**Short task**. Render every line of the items below as a Markdown table with the columns No. and Line, giving each line its own numbered row and skipping blank lines.

**Source data**.
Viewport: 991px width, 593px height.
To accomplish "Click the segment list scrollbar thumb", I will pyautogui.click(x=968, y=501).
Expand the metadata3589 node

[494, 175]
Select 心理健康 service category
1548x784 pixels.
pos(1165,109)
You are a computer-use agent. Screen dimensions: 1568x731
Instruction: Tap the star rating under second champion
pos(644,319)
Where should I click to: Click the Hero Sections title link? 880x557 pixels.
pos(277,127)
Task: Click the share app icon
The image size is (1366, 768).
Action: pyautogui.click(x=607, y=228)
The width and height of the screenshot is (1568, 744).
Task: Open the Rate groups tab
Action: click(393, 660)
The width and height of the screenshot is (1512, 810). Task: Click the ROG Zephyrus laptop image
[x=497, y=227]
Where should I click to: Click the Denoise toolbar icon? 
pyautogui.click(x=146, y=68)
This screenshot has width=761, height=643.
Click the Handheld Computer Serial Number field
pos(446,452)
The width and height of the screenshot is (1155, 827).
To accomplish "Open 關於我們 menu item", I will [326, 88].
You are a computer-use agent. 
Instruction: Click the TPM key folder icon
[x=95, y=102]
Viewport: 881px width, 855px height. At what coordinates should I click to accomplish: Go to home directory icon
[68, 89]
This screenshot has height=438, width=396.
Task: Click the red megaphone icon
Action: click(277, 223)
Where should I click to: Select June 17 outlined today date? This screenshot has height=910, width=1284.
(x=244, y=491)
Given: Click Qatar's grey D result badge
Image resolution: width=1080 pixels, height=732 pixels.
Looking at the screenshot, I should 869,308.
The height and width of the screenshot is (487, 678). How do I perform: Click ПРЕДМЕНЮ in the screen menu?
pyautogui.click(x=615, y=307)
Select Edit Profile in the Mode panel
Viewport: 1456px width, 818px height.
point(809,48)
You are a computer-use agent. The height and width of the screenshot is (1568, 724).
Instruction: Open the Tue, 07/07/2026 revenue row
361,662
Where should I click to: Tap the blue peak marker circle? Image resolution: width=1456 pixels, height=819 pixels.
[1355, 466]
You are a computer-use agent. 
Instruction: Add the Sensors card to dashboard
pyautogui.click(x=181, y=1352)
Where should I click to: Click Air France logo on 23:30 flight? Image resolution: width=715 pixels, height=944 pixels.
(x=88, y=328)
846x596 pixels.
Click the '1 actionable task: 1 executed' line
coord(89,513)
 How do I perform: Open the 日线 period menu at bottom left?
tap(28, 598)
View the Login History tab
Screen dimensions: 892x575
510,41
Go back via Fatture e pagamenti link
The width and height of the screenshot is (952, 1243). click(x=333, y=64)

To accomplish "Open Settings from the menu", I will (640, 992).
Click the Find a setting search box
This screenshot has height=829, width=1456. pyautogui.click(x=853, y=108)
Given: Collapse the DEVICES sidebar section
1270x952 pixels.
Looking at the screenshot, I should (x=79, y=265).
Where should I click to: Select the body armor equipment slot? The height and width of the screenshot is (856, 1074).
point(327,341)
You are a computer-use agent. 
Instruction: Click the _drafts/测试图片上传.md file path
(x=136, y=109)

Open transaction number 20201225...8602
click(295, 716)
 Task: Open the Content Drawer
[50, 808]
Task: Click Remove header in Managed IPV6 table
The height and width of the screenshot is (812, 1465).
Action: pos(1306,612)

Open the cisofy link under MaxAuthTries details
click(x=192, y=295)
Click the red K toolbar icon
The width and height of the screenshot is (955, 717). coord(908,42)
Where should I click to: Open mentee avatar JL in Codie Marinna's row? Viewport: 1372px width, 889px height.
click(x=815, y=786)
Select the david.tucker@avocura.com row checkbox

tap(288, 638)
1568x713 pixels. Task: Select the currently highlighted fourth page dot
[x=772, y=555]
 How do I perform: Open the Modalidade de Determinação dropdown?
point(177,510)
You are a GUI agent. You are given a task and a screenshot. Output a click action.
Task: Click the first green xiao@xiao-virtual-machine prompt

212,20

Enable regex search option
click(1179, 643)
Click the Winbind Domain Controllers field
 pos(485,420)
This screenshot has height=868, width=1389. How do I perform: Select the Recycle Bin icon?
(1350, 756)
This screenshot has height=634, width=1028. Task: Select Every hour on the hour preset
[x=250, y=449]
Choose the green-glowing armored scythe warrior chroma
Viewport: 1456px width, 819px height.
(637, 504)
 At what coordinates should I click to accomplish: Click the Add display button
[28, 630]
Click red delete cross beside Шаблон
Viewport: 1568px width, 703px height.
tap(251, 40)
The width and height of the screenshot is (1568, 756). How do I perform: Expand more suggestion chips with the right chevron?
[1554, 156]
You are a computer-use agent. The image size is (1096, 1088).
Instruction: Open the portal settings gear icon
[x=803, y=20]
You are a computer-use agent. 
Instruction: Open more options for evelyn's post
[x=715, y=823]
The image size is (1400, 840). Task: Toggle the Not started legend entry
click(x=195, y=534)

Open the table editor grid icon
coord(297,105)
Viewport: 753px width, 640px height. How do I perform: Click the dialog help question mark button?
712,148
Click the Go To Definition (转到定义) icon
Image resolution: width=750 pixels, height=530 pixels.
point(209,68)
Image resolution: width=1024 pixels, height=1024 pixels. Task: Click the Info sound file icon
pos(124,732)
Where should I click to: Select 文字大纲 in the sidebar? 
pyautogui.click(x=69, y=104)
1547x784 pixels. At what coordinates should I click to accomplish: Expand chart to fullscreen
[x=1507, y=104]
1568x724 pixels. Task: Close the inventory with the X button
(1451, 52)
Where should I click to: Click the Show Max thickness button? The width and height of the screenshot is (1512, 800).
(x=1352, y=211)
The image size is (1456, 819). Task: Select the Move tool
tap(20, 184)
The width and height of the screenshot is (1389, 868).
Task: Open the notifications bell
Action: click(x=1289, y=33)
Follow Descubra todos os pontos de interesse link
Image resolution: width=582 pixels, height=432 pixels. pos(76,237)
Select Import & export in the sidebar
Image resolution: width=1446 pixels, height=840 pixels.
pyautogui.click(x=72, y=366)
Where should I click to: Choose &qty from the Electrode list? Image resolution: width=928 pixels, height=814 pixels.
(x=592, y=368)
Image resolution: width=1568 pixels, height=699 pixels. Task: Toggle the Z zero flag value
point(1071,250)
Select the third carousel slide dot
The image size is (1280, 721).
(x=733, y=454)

**Answer to this task**.
| No. | Line |
|---|---|
| 1 | Viewport: 991px width, 593px height. |
| 2 | To accomplish "Click the segment list scrollbar thumb", I will pyautogui.click(x=968, y=501). |
| 3 | Expand the metadata3589 node |
| 4 | [494, 175] |
| 5 | Select 心理健康 service category |
| 6 | 1548x784 pixels. |
| 7 | pos(1165,109) |
| 8 | You are a computer-use agent. Screen dimensions: 1568x731 |
| 9 | Instruction: Tap the star rating under second champion |
| 10 | pos(644,319) |
| 11 | Where should I click to: Click the Hero Sections title link? 880x557 pixels. |
| 12 | pos(277,127) |
| 13 | Task: Click the share app icon |
| 14 | The image size is (1366, 768). |
| 15 | Action: pyautogui.click(x=607, y=228) |
| 16 | The width and height of the screenshot is (1568, 744). |
| 17 | Task: Open the Rate groups tab |
| 18 | Action: click(393, 660) |
| 19 | The width and height of the screenshot is (1512, 810). Task: Click the ROG Zephyrus laptop image |
| 20 | [x=497, y=227] |
| 21 | Where should I click to: Click the Denoise toolbar icon?  |
| 22 | pyautogui.click(x=146, y=68) |
| 23 | This screenshot has width=761, height=643. |
| 24 | Click the Handheld Computer Serial Number field |
| 25 | pos(446,452) |
| 26 | The width and height of the screenshot is (1155, 827). |
| 27 | To accomplish "Open 關於我們 menu item", I will [326, 88]. |
| 28 | You are a computer-use agent.  |
| 29 | Instruction: Click the TPM key folder icon |
| 30 | [x=95, y=102] |
| 31 | Viewport: 881px width, 855px height. At what coordinates should I click to accomplish: Go to home directory icon |
| 32 | [68, 89] |
| 33 | This screenshot has height=438, width=396. |
| 34 | Task: Click the red megaphone icon |
| 35 | Action: click(277, 223) |
| 36 | Where should I click to: Select June 17 outlined today date? This screenshot has height=910, width=1284. |
| 37 | (x=244, y=491) |
| 38 | Given: Click Qatar's grey D result badge |
| 39 | Image resolution: width=1080 pixels, height=732 pixels. |
| 40 | Looking at the screenshot, I should 869,308. |
| 41 | The height and width of the screenshot is (487, 678). How do I perform: Click ПРЕДМЕНЮ in the screen menu? |
| 42 | pyautogui.click(x=615, y=307) |
| 43 | Select Edit Profile in the Mode panel |
| 44 | Viewport: 1456px width, 818px height. |
| 45 | point(809,48) |
| 46 | You are a computer-use agent. The height and width of the screenshot is (1568, 724). |
| 47 | Instruction: Open the Tue, 07/07/2026 revenue row |
| 48 | 361,662 |
| 49 | Where should I click to: Tap the blue peak marker circle? Image resolution: width=1456 pixels, height=819 pixels. |
| 50 | [1355, 466] |
| 51 | You are a computer-use agent.  |
| 52 | Instruction: Add the Sensors card to dashboard |
| 53 | pyautogui.click(x=181, y=1352) |
| 54 | Where should I click to: Click Air France logo on 23:30 flight? Image resolution: width=715 pixels, height=944 pixels. |
| 55 | (x=88, y=328) |
| 56 | 846x596 pixels. |
| 57 | Click the '1 actionable task: 1 executed' line |
| 58 | coord(89,513) |
| 59 |  How do I perform: Open the 日线 period menu at bottom left? |
| 60 | tap(28, 598) |
| 61 | View the Login History tab |
| 62 | Screen dimensions: 892x575 |
| 63 | 510,41 |
| 64 | Go back via Fatture e pagamenti link |
| 65 | The width and height of the screenshot is (952, 1243). click(x=333, y=64) |
| 66 | To accomplish "Open Settings from the menu", I will (640, 992). |
| 67 | Click the Find a setting search box |
| 68 | This screenshot has height=829, width=1456. pyautogui.click(x=853, y=108) |
| 69 | Given: Collapse the DEVICES sidebar section |
| 70 | 1270x952 pixels. |
| 71 | Looking at the screenshot, I should (x=79, y=265). |
| 72 | Where should I click to: Select the body armor equipment slot? The height and width of the screenshot is (856, 1074). |
| 73 | point(327,341) |
| 74 | You are a computer-use agent.  |
| 75 | Instruction: Click the _drafts/测试图片上传.md file path |
| 76 | (x=136, y=109) |
| 77 | Open transaction number 20201225...8602 |
| 78 | click(295, 716) |
| 79 |  Task: Open the Content Drawer |
| 80 | [50, 808] |
| 81 | Task: Click Remove header in Managed IPV6 table |
| 82 | The height and width of the screenshot is (812, 1465). |
| 83 | Action: pos(1306,612) |
| 84 | Open the cisofy link under MaxAuthTries details |
| 85 | click(x=192, y=295) |
| 86 | Click the red K toolbar icon |
| 87 | The width and height of the screenshot is (955, 717). coord(908,42) |
| 88 | Where should I click to: Open mentee avatar JL in Codie Marinna's row? Viewport: 1372px width, 889px height. |
| 89 | click(x=815, y=786) |
| 90 | Select the david.tucker@avocura.com row checkbox |
| 91 | tap(288, 638) |
| 92 | 1568x713 pixels. Task: Select the currently highlighted fourth page dot |
| 93 | [x=772, y=555] |
| 94 |  How do I perform: Open the Modalidade de Determinação dropdown? |
| 95 | point(177,510) |
| 96 | You are a GUI agent. You are given a task and a screenshot. Output a click action. |
| 97 | Task: Click the first green xiao@xiao-virtual-machine prompt |
| 98 | 212,20 |
| 99 | Enable regex search option |
| 100 | click(1179, 643) |
| 101 | Click the Winbind Domain Controllers field |
| 102 |  pos(485,420) |
| 103 | This screenshot has height=868, width=1389. How do I perform: Select the Recycle Bin icon? |
| 104 | (1350, 756) |
| 105 | This screenshot has height=634, width=1028. Task: Select Every hour on the hour preset |
| 106 | [x=250, y=449] |
| 107 | Choose the green-glowing armored scythe warrior chroma |
| 108 | Viewport: 1456px width, 819px height. |
| 109 | (637, 504) |
| 110 |  At what coordinates should I click to accomplish: Click the Add display button |
| 111 | [28, 630] |
| 112 | Click red delete cross beside Шаблон |
| 113 | Viewport: 1568px width, 703px height. |
| 114 | tap(251, 40) |
| 115 | The width and height of the screenshot is (1568, 756). How do I perform: Expand more suggestion chips with the right chevron? |
| 116 | [1554, 156] |
| 117 | You are a computer-use agent. The image size is (1096, 1088). |
| 118 | Instruction: Open the portal settings gear icon |
| 119 | [x=803, y=20] |
| 120 | You are a computer-use agent.  |
| 121 | Instruction: Open more options for evelyn's post |
| 122 | [x=715, y=823] |
| 123 | The image size is (1400, 840). Task: Toggle the Not started legend entry |
| 124 | click(x=195, y=534) |
| 125 | Open the table editor grid icon |
| 126 | coord(297,105) |
| 127 | Viewport: 753px width, 640px height. How do I perform: Click the dialog help question mark button? |
| 128 | 712,148 |
| 129 | Click the Go To Definition (转到定义) icon |
| 130 | Image resolution: width=750 pixels, height=530 pixels. |
| 131 | point(209,68) |
| 132 | Image resolution: width=1024 pixels, height=1024 pixels. Task: Click the Info sound file icon |
| 133 | pos(124,732) |
| 134 | Where should I click to: Select 文字大纲 in the sidebar?  |
| 135 | pyautogui.click(x=69, y=104) |
| 136 | 1547x784 pixels. At what coordinates should I click to accomplish: Expand chart to fullscreen |
| 137 | [x=1507, y=104] |
| 138 | 1568x724 pixels. Task: Close the inventory with the X button |
| 139 | (1451, 52) |
| 140 | Where should I click to: Click the Show Max thickness button? The width and height of the screenshot is (1512, 800). |
| 141 | (x=1352, y=211) |
| 142 | The image size is (1456, 819). Task: Select the Move tool |
| 143 | tap(20, 184) |
| 144 | The width and height of the screenshot is (1389, 868). |
| 145 | Task: Open the notifications bell |
| 146 | Action: click(x=1289, y=33) |
| 147 | Follow Descubra todos os pontos de interesse link |
| 148 | Image resolution: width=582 pixels, height=432 pixels. pos(76,237) |
| 149 | Select Import & export in the sidebar |
| 150 | Image resolution: width=1446 pixels, height=840 pixels. |
| 151 | pyautogui.click(x=72, y=366) |
| 152 | Where should I click to: Choose &qty from the Electrode list? Image resolution: width=928 pixels, height=814 pixels. |
| 153 | (x=592, y=368) |
| 154 | Image resolution: width=1568 pixels, height=699 pixels. Task: Toggle the Z zero flag value |
| 155 | point(1071,250) |
| 156 | Select the third carousel slide dot |
| 157 | The image size is (1280, 721). |
| 158 | (x=733, y=454) |